# Problem requirements
All of the data beneath this instruction is to be transcribed word for word.

================================

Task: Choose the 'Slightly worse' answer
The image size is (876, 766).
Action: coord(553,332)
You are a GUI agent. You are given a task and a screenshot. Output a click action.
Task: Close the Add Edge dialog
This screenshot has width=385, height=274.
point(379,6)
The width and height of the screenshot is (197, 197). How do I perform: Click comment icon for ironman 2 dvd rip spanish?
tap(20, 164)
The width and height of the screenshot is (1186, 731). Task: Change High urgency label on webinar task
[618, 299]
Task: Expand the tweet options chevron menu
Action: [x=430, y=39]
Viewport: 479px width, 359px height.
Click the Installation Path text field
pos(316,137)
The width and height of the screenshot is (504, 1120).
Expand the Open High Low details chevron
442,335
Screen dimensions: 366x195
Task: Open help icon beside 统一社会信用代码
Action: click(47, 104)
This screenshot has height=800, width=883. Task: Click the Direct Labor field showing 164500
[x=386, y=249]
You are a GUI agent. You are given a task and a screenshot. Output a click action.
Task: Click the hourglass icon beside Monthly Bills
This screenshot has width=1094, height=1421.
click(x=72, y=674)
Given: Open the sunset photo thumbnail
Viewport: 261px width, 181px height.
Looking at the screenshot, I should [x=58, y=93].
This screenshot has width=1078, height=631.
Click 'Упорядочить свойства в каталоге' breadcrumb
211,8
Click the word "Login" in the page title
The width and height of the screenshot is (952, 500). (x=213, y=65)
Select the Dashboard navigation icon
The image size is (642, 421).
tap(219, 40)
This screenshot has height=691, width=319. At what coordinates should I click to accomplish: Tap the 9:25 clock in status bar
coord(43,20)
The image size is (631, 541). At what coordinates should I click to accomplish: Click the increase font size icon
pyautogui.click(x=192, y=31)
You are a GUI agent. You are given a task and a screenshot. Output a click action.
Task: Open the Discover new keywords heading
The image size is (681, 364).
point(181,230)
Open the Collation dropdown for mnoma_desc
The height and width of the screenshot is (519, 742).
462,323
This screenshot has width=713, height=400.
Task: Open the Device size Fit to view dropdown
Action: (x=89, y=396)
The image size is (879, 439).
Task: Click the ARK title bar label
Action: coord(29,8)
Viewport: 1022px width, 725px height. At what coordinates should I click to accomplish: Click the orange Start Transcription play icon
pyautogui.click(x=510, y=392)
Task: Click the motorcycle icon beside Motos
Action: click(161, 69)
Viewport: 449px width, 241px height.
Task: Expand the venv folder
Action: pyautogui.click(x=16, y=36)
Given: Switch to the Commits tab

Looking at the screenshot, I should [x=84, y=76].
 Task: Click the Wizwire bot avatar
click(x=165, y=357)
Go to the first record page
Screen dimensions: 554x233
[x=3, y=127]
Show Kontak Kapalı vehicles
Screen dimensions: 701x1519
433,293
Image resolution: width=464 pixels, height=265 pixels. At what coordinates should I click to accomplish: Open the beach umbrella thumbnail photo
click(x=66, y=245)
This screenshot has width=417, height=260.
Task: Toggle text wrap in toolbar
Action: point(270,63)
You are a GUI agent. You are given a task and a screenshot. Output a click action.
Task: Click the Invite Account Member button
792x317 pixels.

================================

# Problem solution
Task: Choose the 'Slightly worse' answer
The image size is (876, 766).
Action: coord(553,332)
You are a GUI agent. You are given a task and a screenshot. Output a click action.
Task: Close the Add Edge dialog
This screenshot has width=385, height=274.
point(379,6)
The width and height of the screenshot is (197, 197). How do I perform: Click comment icon for ironman 2 dvd rip spanish?
tap(20, 164)
The width and height of the screenshot is (1186, 731). Task: Change High urgency label on webinar task
[618, 299]
Task: Expand the tweet options chevron menu
Action: [x=430, y=39]
Viewport: 479px width, 359px height.
Click the Installation Path text field
pos(316,137)
The width and height of the screenshot is (504, 1120).
Expand the Open High Low details chevron
442,335
Screen dimensions: 366x195
Task: Open help icon beside 统一社会信用代码
Action: click(47, 104)
This screenshot has height=800, width=883. Task: Click the Direct Labor field showing 164500
[x=386, y=249]
You are a GUI agent. You are given a task and a screenshot. Output a click action.
Task: Click the hourglass icon beside Monthly Bills
This screenshot has width=1094, height=1421.
click(x=72, y=674)
Given: Open the sunset photo thumbnail
Viewport: 261px width, 181px height.
Looking at the screenshot, I should [x=58, y=93].
This screenshot has width=1078, height=631.
Click 'Упорядочить свойства в каталоге' breadcrumb
211,8
Click the word "Login" in the page title
The width and height of the screenshot is (952, 500). (x=213, y=65)
Select the Dashboard navigation icon
The image size is (642, 421).
tap(219, 40)
This screenshot has height=691, width=319. At what coordinates should I click to accomplish: Tap the 9:25 clock in status bar
coord(43,20)
The image size is (631, 541). At what coordinates should I click to accomplish: Click the increase font size icon
pyautogui.click(x=192, y=31)
You are a GUI agent. You are given a task and a screenshot. Output a click action.
Task: Open the Discover new keywords heading
The image size is (681, 364).
point(181,230)
Open the Collation dropdown for mnoma_desc
The height and width of the screenshot is (519, 742).
462,323
This screenshot has width=713, height=400.
Task: Open the Device size Fit to view dropdown
Action: (x=89, y=396)
The image size is (879, 439).
Task: Click the ARK title bar label
Action: coord(29,8)
Viewport: 1022px width, 725px height. At what coordinates should I click to accomplish: Click the orange Start Transcription play icon
pyautogui.click(x=510, y=392)
Task: Click the motorcycle icon beside Motos
Action: click(161, 69)
Viewport: 449px width, 241px height.
Task: Expand the venv folder
Action: pyautogui.click(x=16, y=36)
Given: Switch to the Commits tab

Looking at the screenshot, I should [x=84, y=76].
 Task: Click the Wizwire bot avatar
click(x=165, y=357)
Go to the first record page
Screen dimensions: 554x233
[x=3, y=127]
Show Kontak Kapalı vehicles
Screen dimensions: 701x1519
433,293
Image resolution: width=464 pixels, height=265 pixels. At what coordinates should I click to accomplish: Open the beach umbrella thumbnail photo
click(x=66, y=245)
This screenshot has width=417, height=260.
Task: Toggle text wrap in toolbar
Action: point(270,63)
You are a GUI agent. You are given a task and a screenshot. Output a click action.
Task: Click the Invite Account Member button
792x317 pixels.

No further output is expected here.